INPUT FOR THIS TASK |
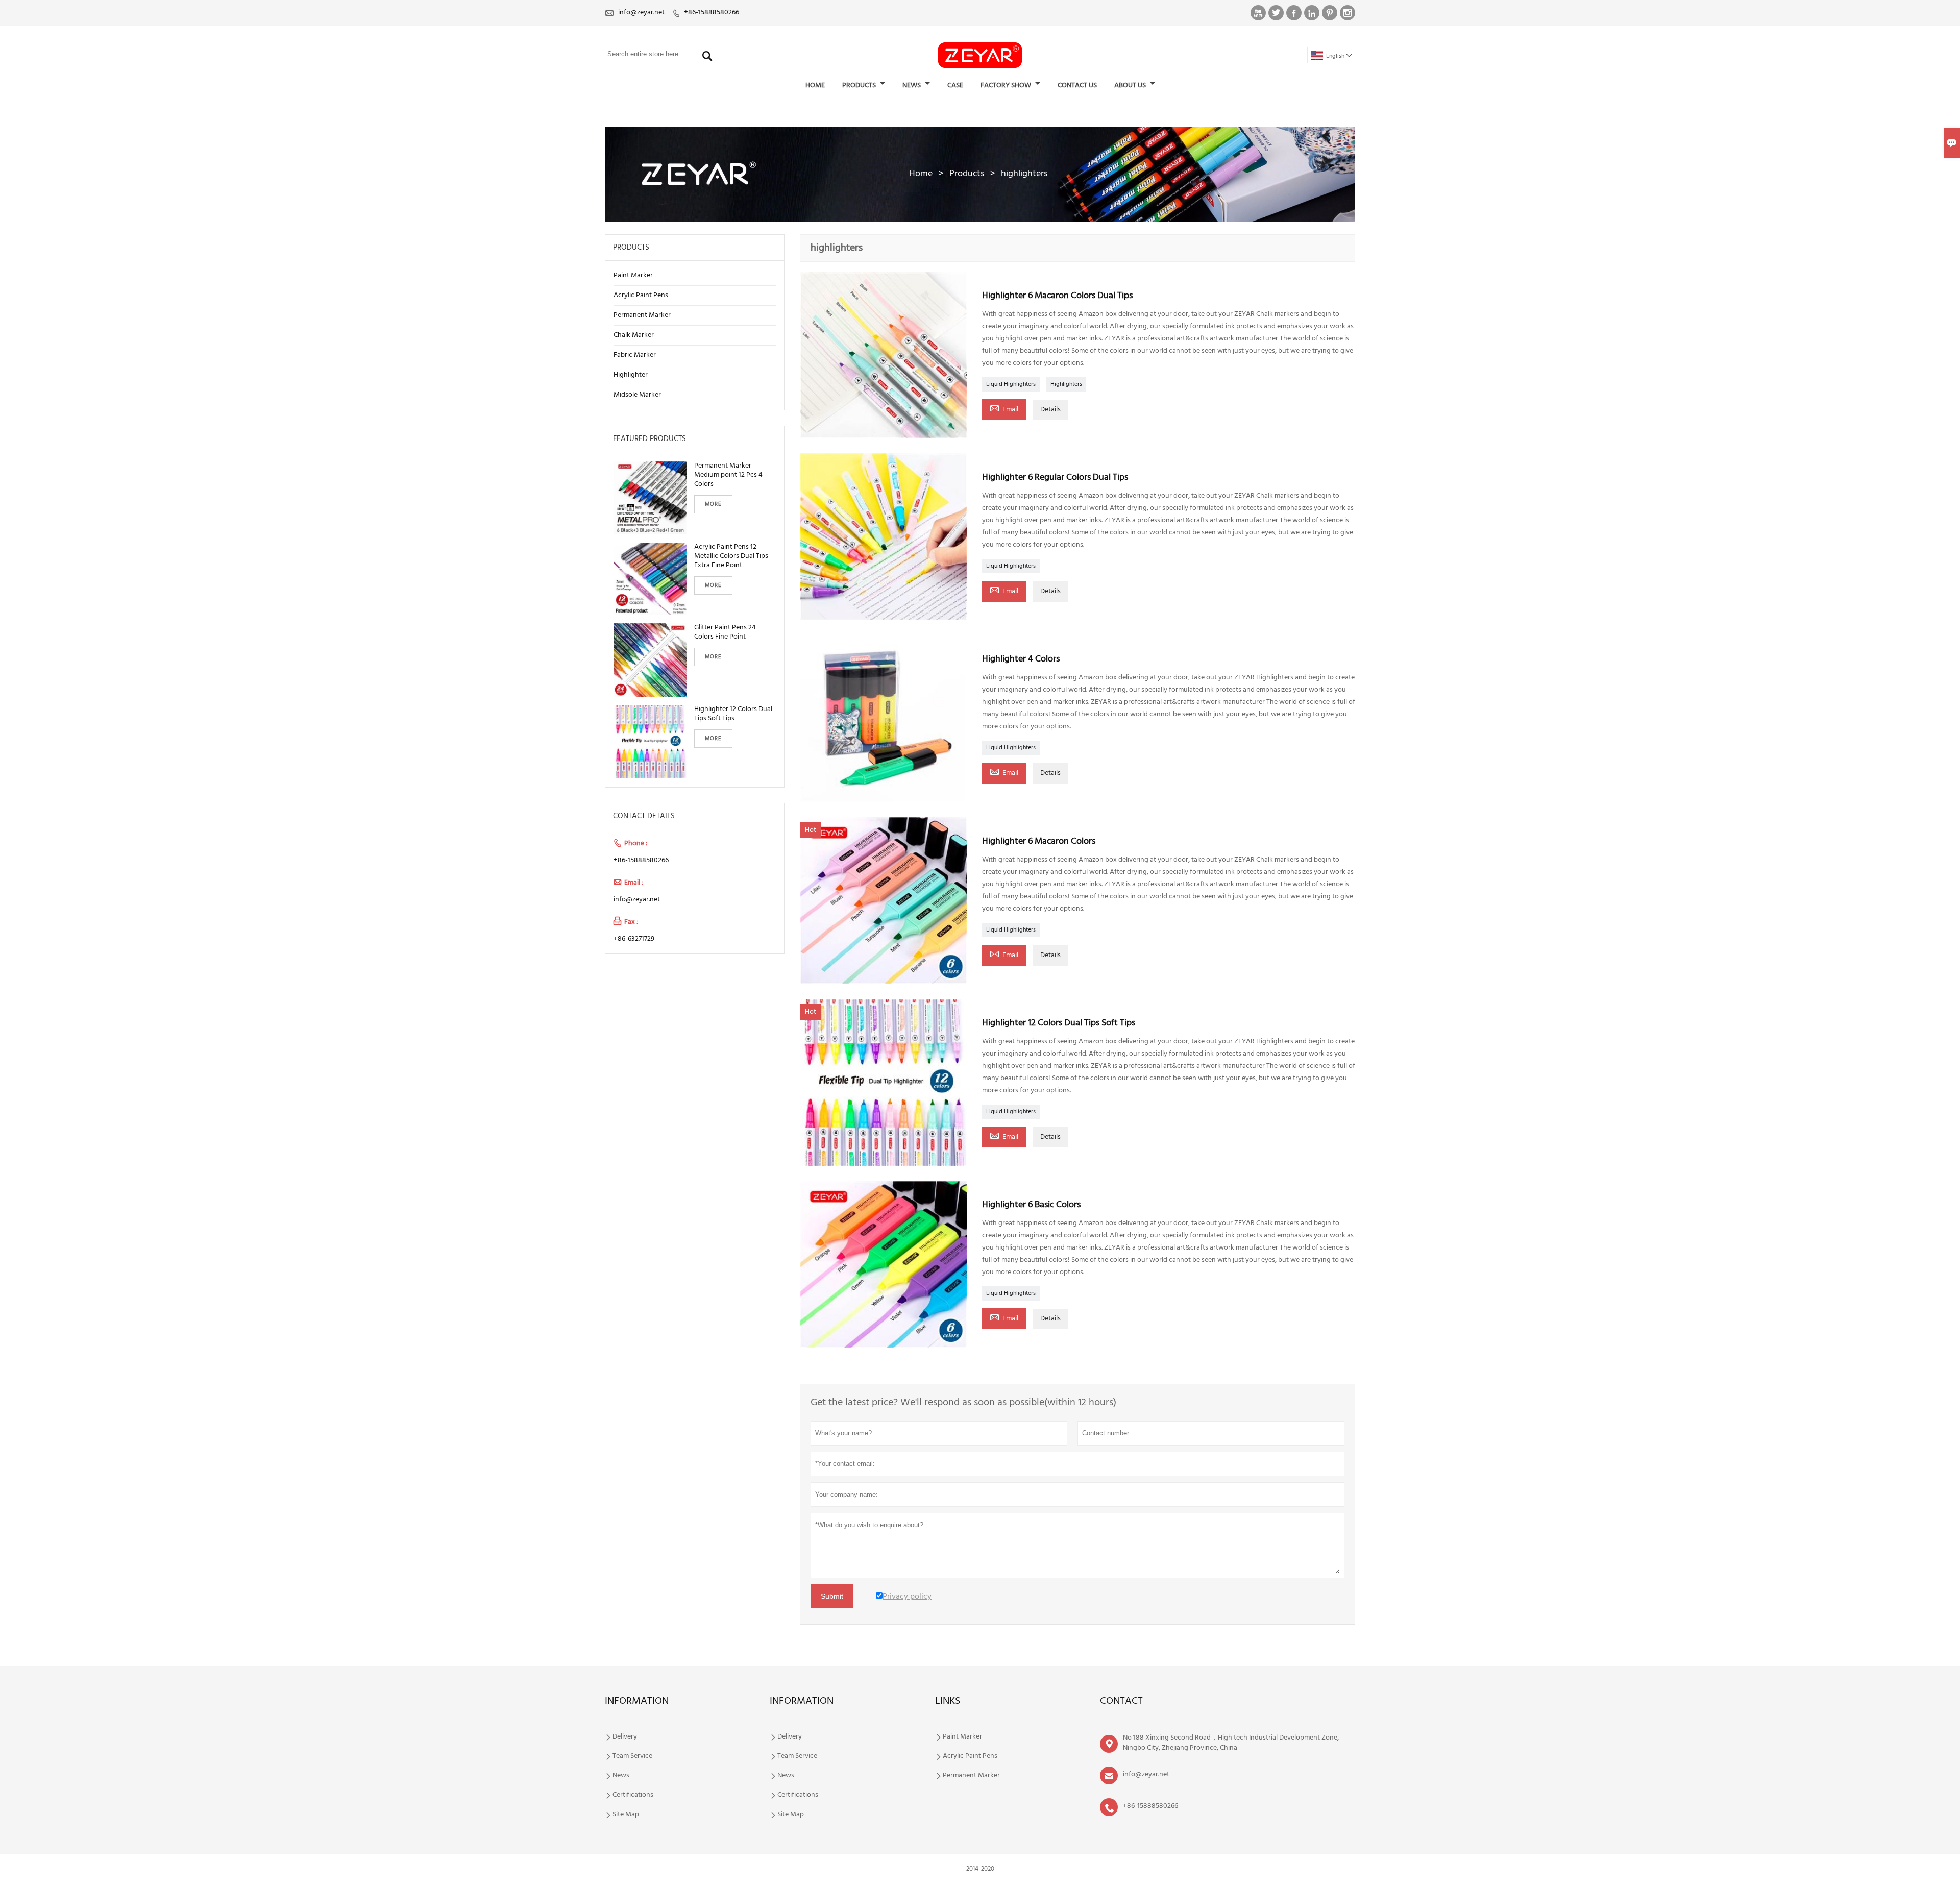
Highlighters (1066, 384)
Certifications (632, 1795)
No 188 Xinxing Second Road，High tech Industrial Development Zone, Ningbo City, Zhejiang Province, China (1231, 1743)
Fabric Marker (635, 355)
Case (955, 85)
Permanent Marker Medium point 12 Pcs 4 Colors (728, 475)
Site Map (625, 1814)
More (713, 504)
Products (859, 85)
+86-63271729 (634, 939)
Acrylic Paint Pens (641, 295)
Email (1004, 408)
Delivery (624, 1737)
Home (815, 85)
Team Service (632, 1756)
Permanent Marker (642, 315)
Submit (832, 1596)
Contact (1121, 1701)
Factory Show (1007, 85)
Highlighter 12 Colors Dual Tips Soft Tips (733, 714)
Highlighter (631, 375)
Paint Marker (633, 275)
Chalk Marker (634, 335)
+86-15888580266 (711, 12)
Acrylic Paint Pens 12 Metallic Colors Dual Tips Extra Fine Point (731, 556)
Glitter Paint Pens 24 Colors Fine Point (725, 632)
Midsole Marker (637, 395)
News (912, 85)
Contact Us (1077, 85)
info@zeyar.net (641, 12)
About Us (1130, 85)
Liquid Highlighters (1011, 384)
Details (1050, 409)
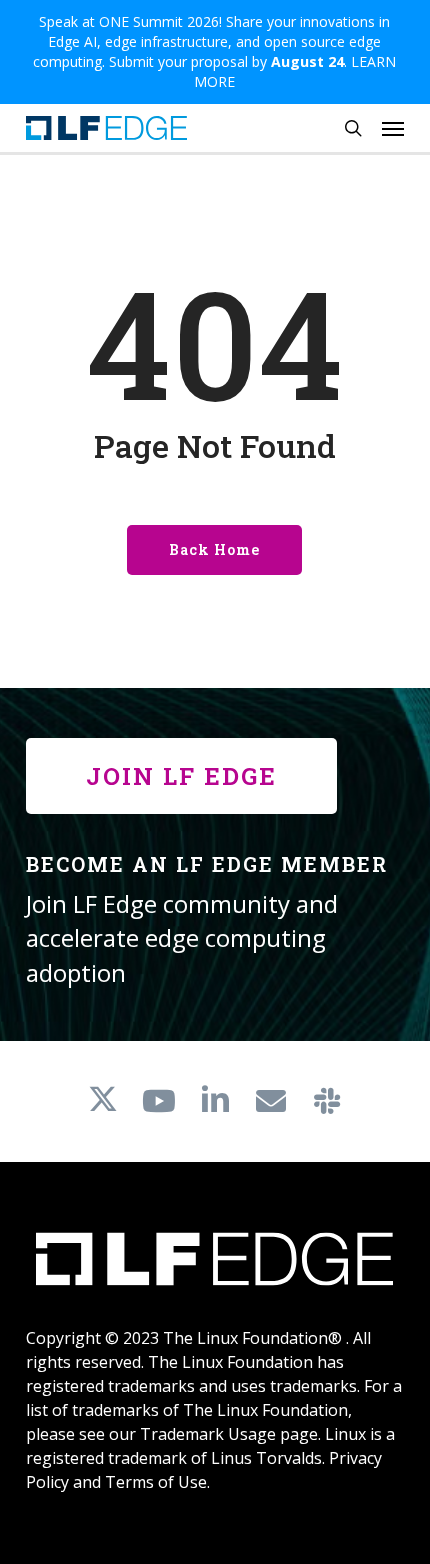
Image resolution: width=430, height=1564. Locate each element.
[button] (393, 128)
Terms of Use (156, 1482)
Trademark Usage (208, 1434)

TASK DETAILS |
The answer is the full listing above, reproduced character for character, minus its images.

THE ANSWER |
Highlighters (1066, 384)
Certifications (632, 1795)
No 188 Xinxing Second Road，High tech Industrial Development Zone, Ningbo City, Zhejiang Province, China (1231, 1743)
Fabric Marker (635, 355)
Case (955, 85)
Permanent Marker Medium point 12 Pcs 4 Colors (728, 475)
Site Map (625, 1814)
More (713, 504)
Products (859, 85)
+86-63271729 (634, 939)
Acrylic Paint Pens (641, 295)
Email (1004, 408)
Delivery (624, 1737)
Home (815, 85)
Team Service (632, 1756)
Permanent Marker (642, 315)
Submit (832, 1596)
Contact (1121, 1701)
Factory Show (1007, 85)
Highlighter 12 Colors Dual Tips Soft Tips (733, 714)
Highlighter (631, 375)
Paint Marker (633, 275)
Chalk Marker (634, 335)
+86-15888580266 (711, 12)
Acrylic Paint Pens 12 Metallic Colors Dual Tips Extra Fine Point (731, 556)
Glitter Paint Pens 24 Colors Fine Point (725, 632)
Midsole Marker (637, 395)
News (912, 85)
Contact Us (1077, 85)
info@zeyar.net (641, 12)
About Us (1130, 85)
Liquid Highlighters (1011, 384)
Details (1050, 409)
Image resolution: width=430, height=1564. Locate each element.
[button] (393, 128)
Terms of Use (156, 1482)
Trademark Usage (208, 1434)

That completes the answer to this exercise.